# WHAT IS ASKED
Reproduce the stretch of the material from its first line through the line containing "point(159,662)". Omit the pictures from your copy.
* * * * * * *
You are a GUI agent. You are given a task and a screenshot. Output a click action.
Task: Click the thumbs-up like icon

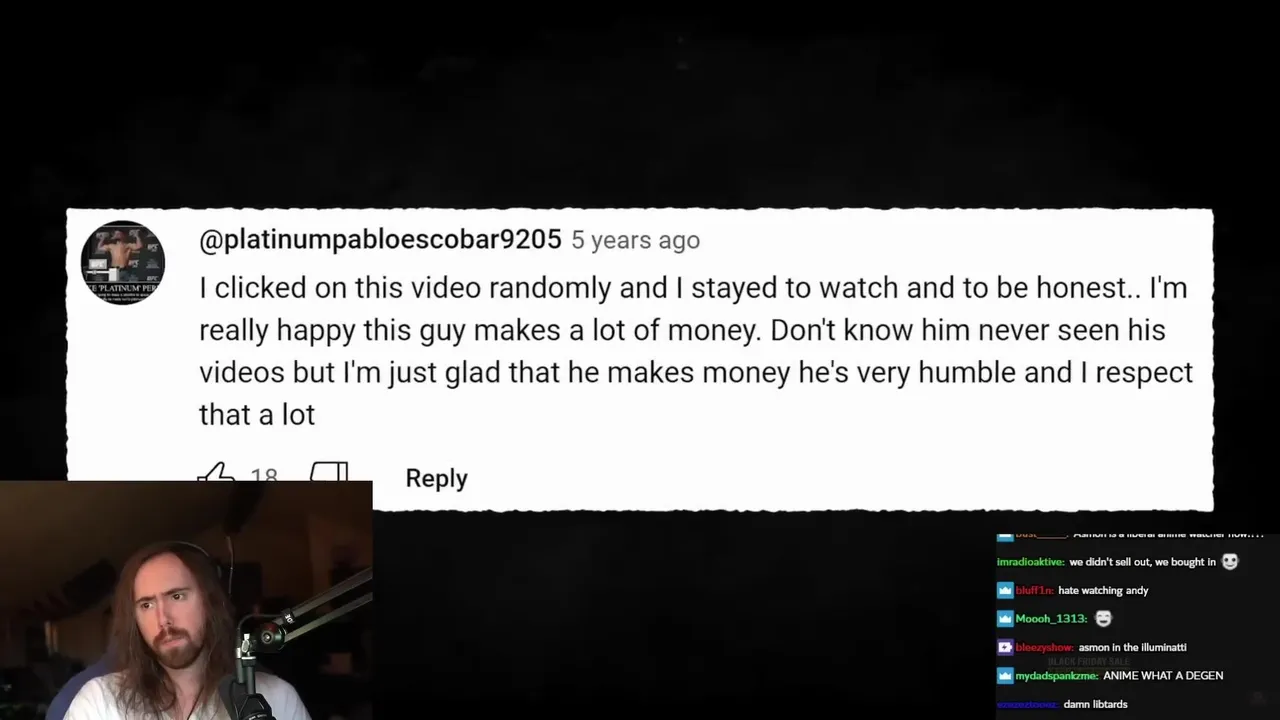pos(216,473)
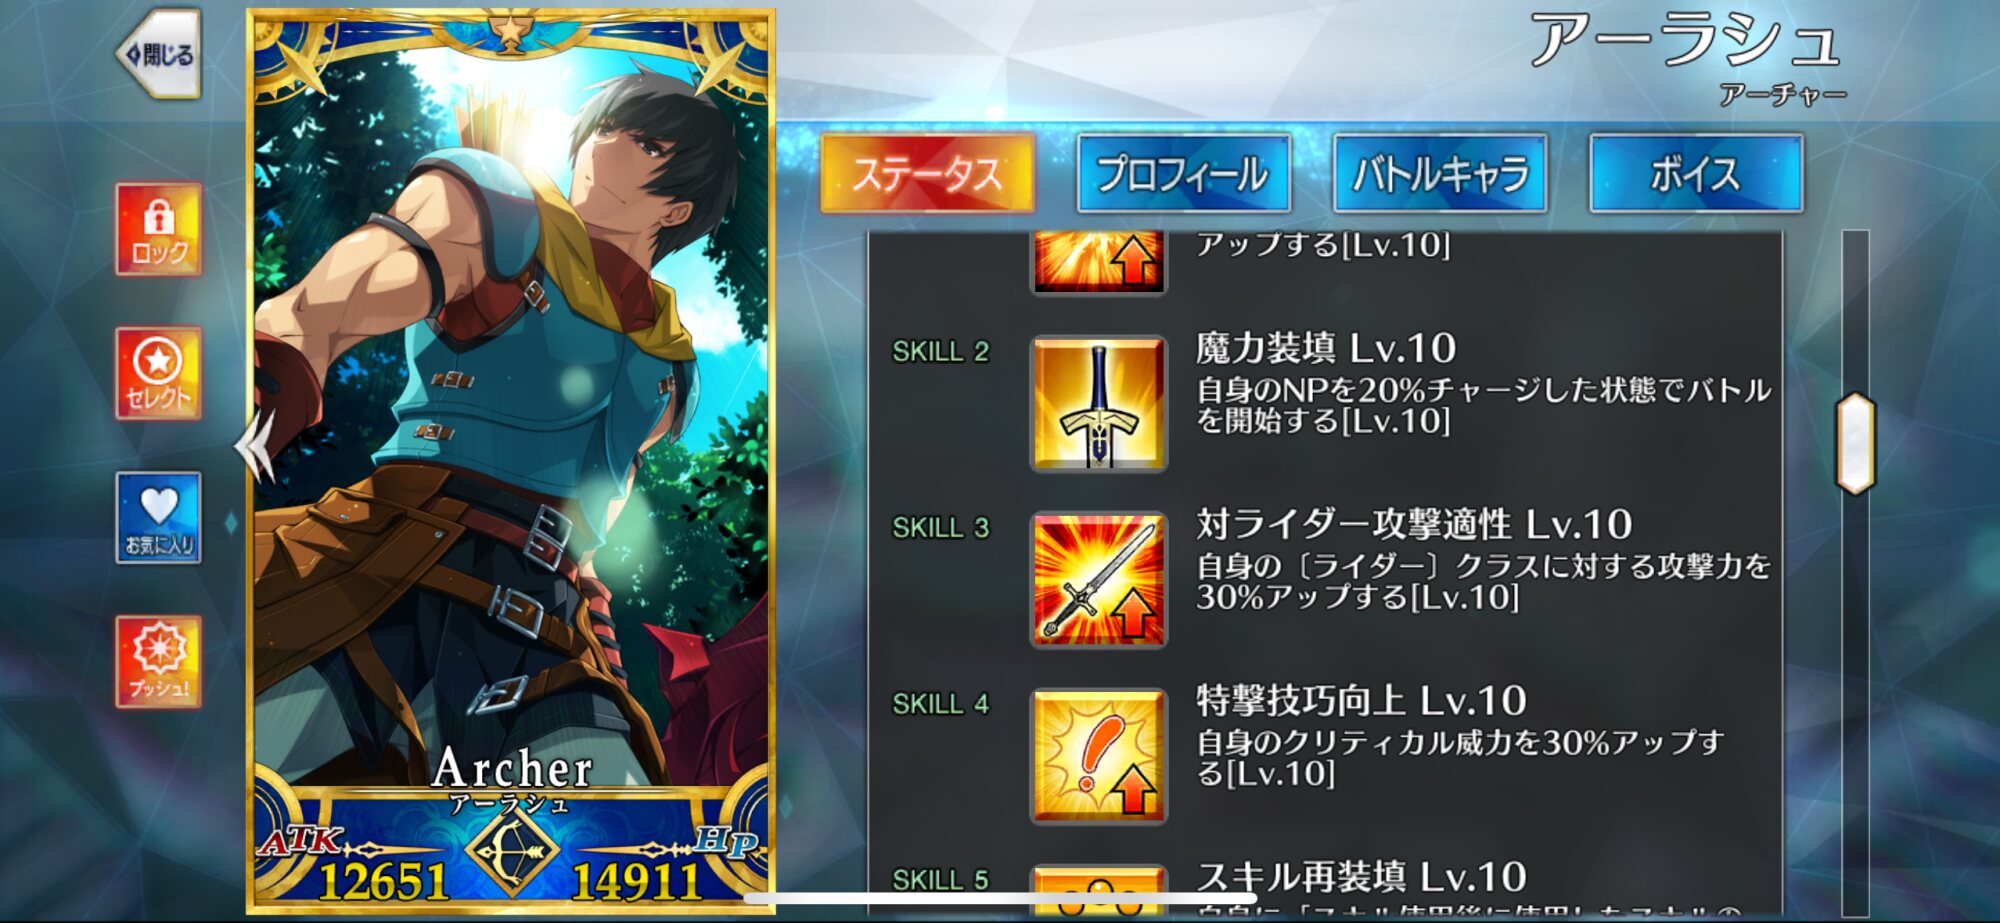Tap the プッシュ! push icon
The image size is (2000, 923).
point(159,662)
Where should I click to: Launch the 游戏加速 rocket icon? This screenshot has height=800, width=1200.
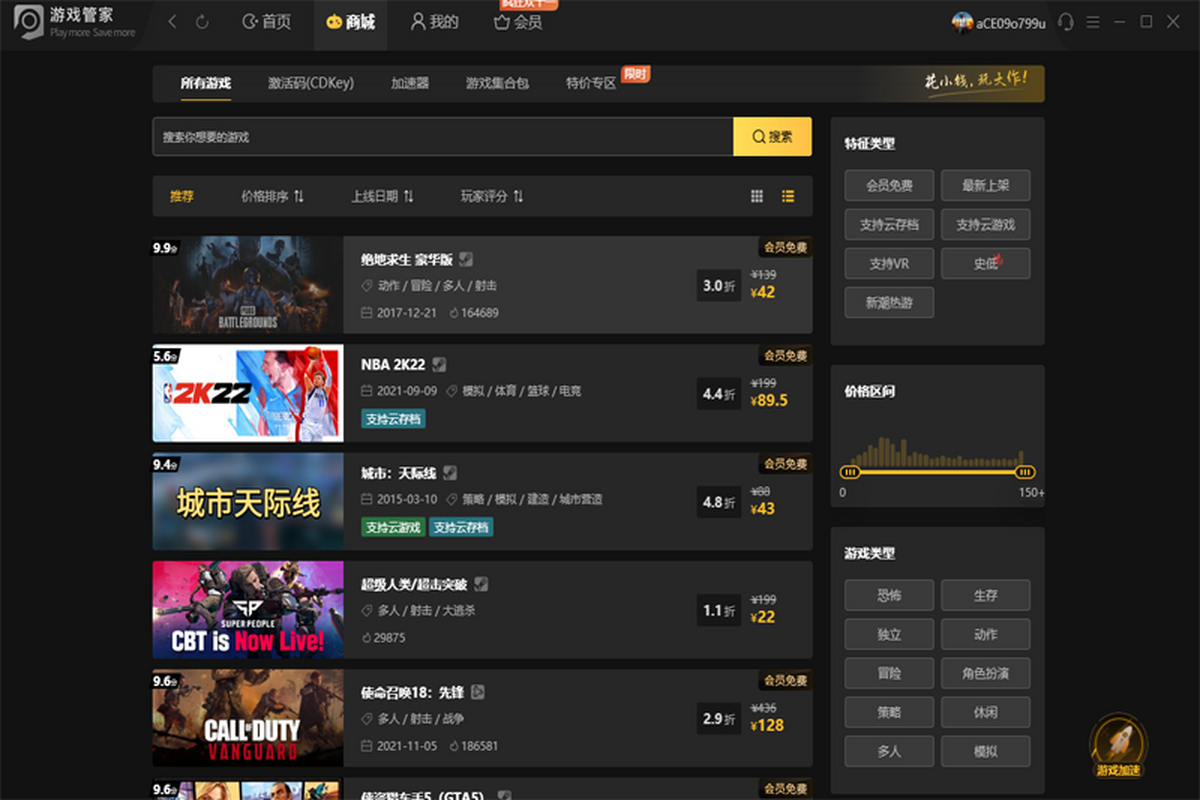pos(1118,742)
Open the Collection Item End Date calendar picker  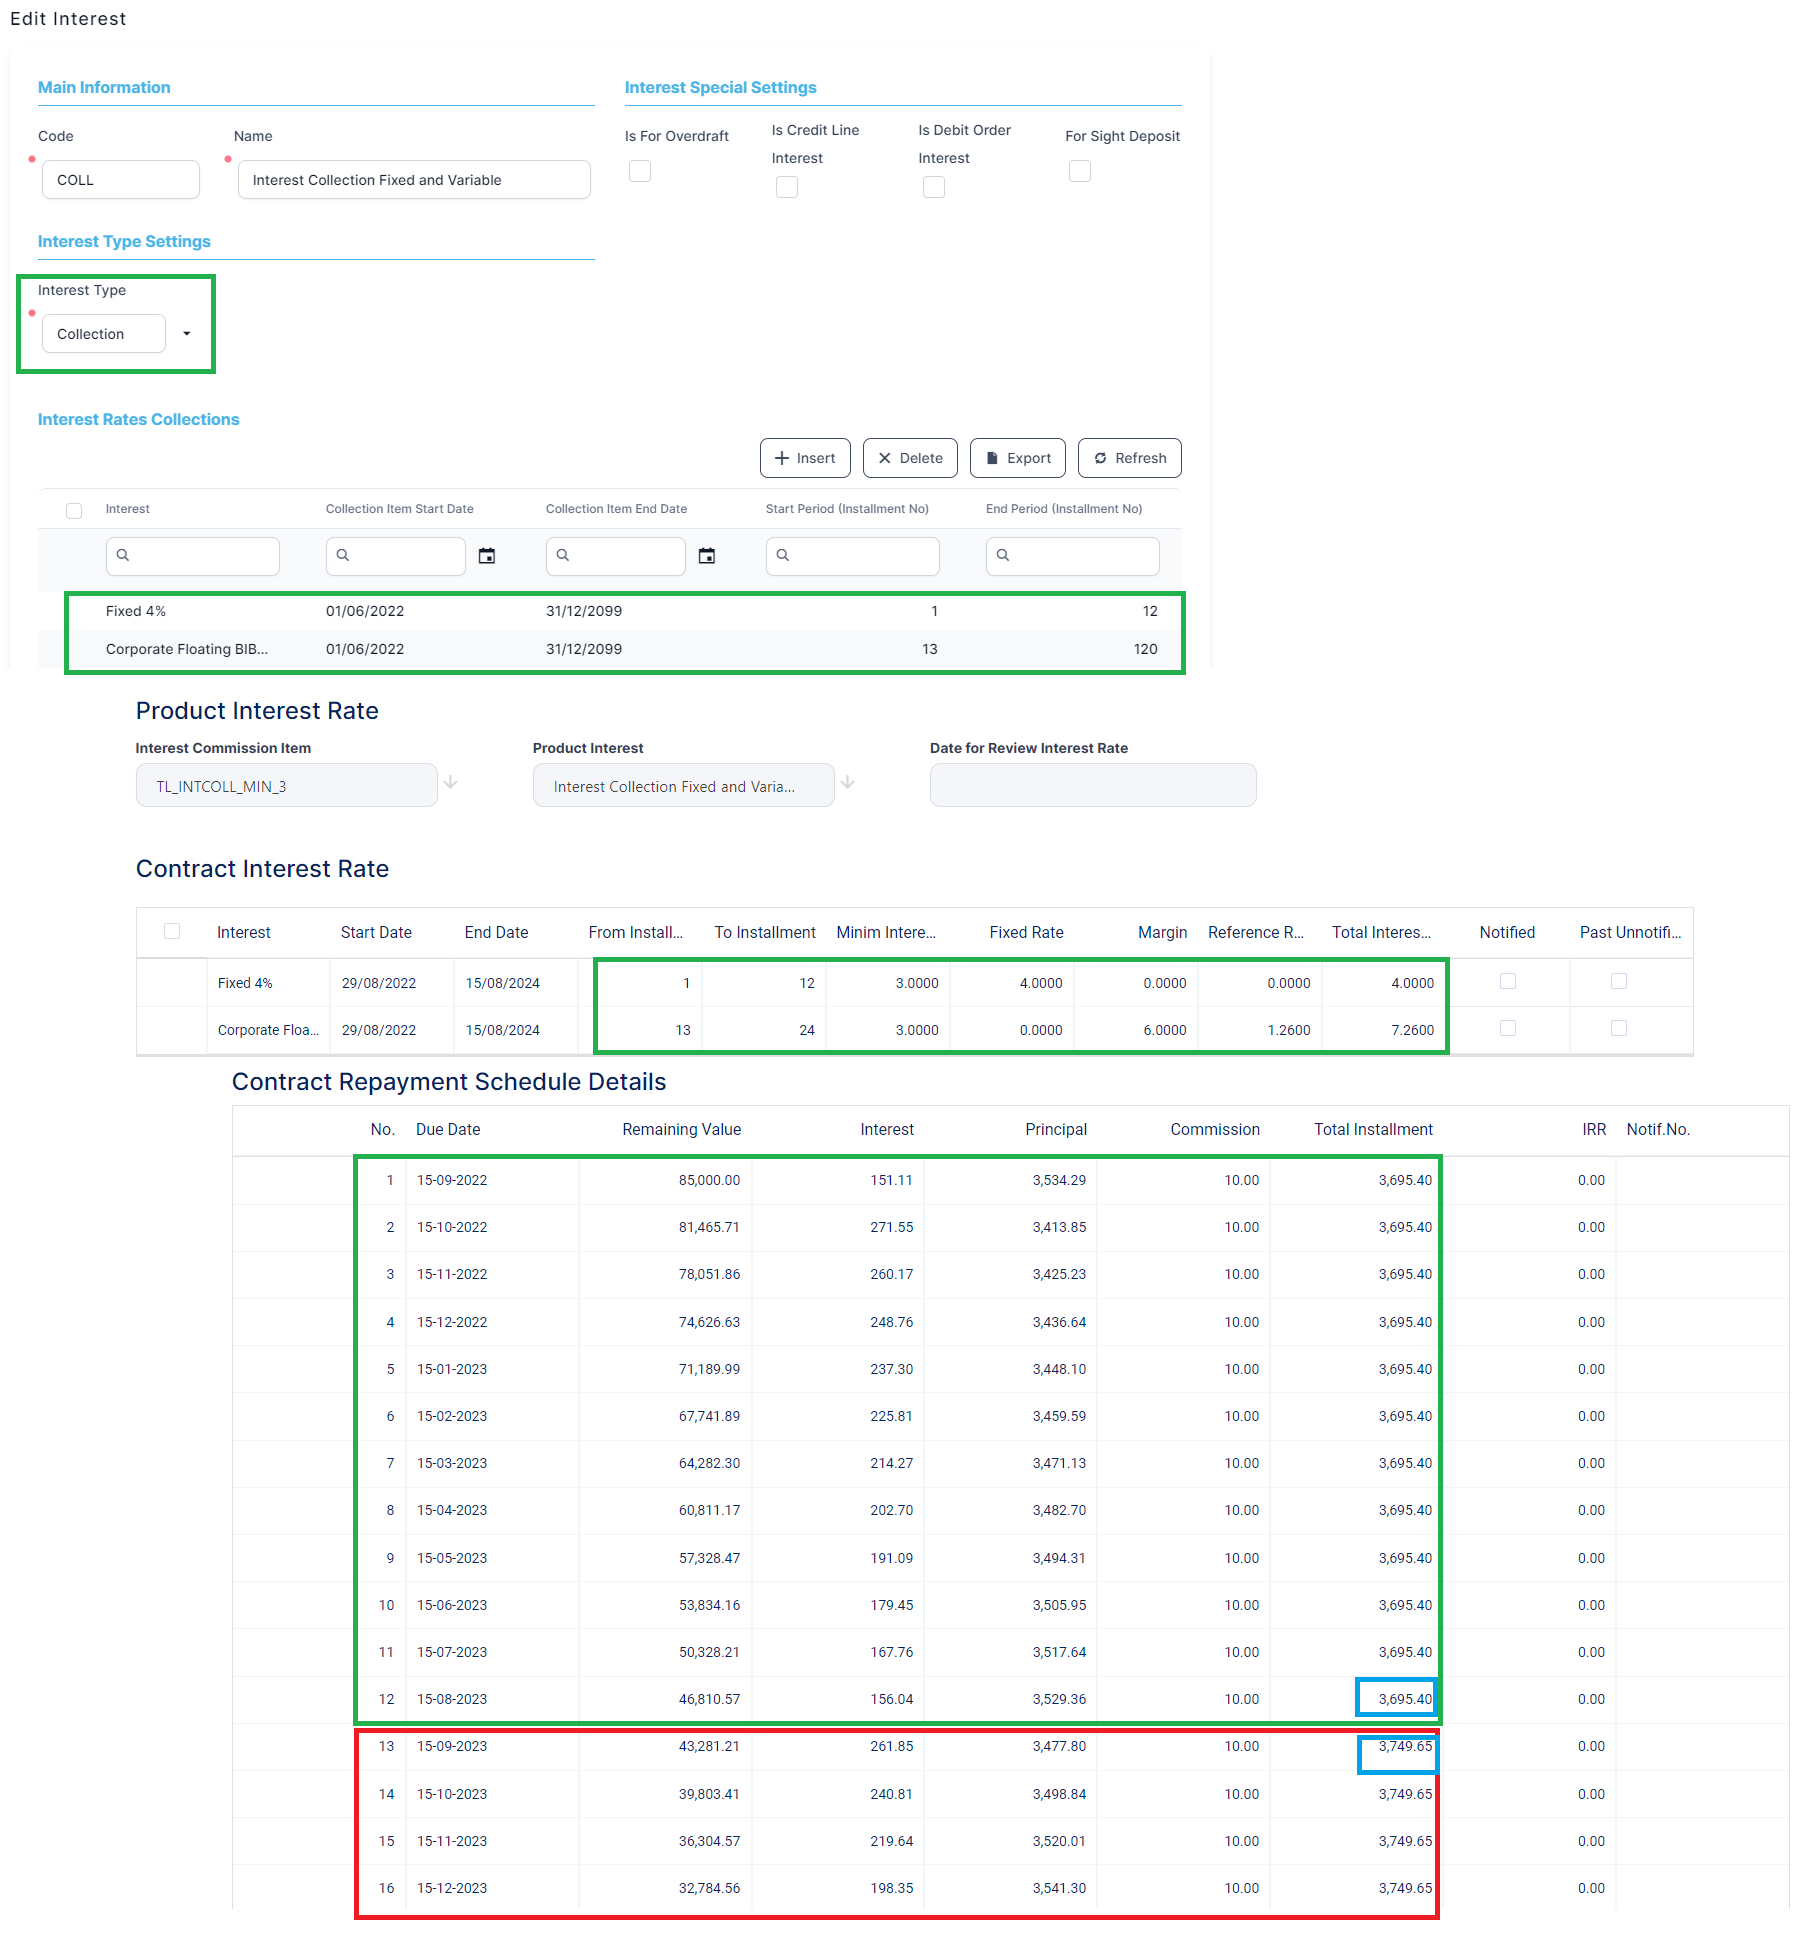(706, 556)
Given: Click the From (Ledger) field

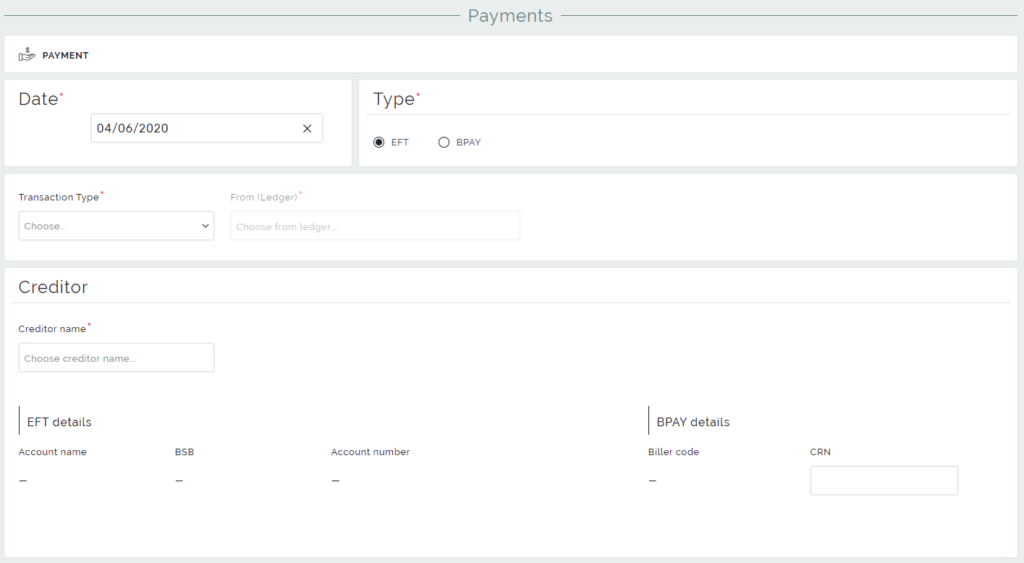Looking at the screenshot, I should [x=375, y=226].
* * * * * * *
# REPLY
You are a GUI agent. You are given a task and a screenshot. Output a click action.
Task: Click the thumbs-up like icon

pos(216,473)
Tap the プッシュ! push icon
The image size is (2000, 923).
point(159,662)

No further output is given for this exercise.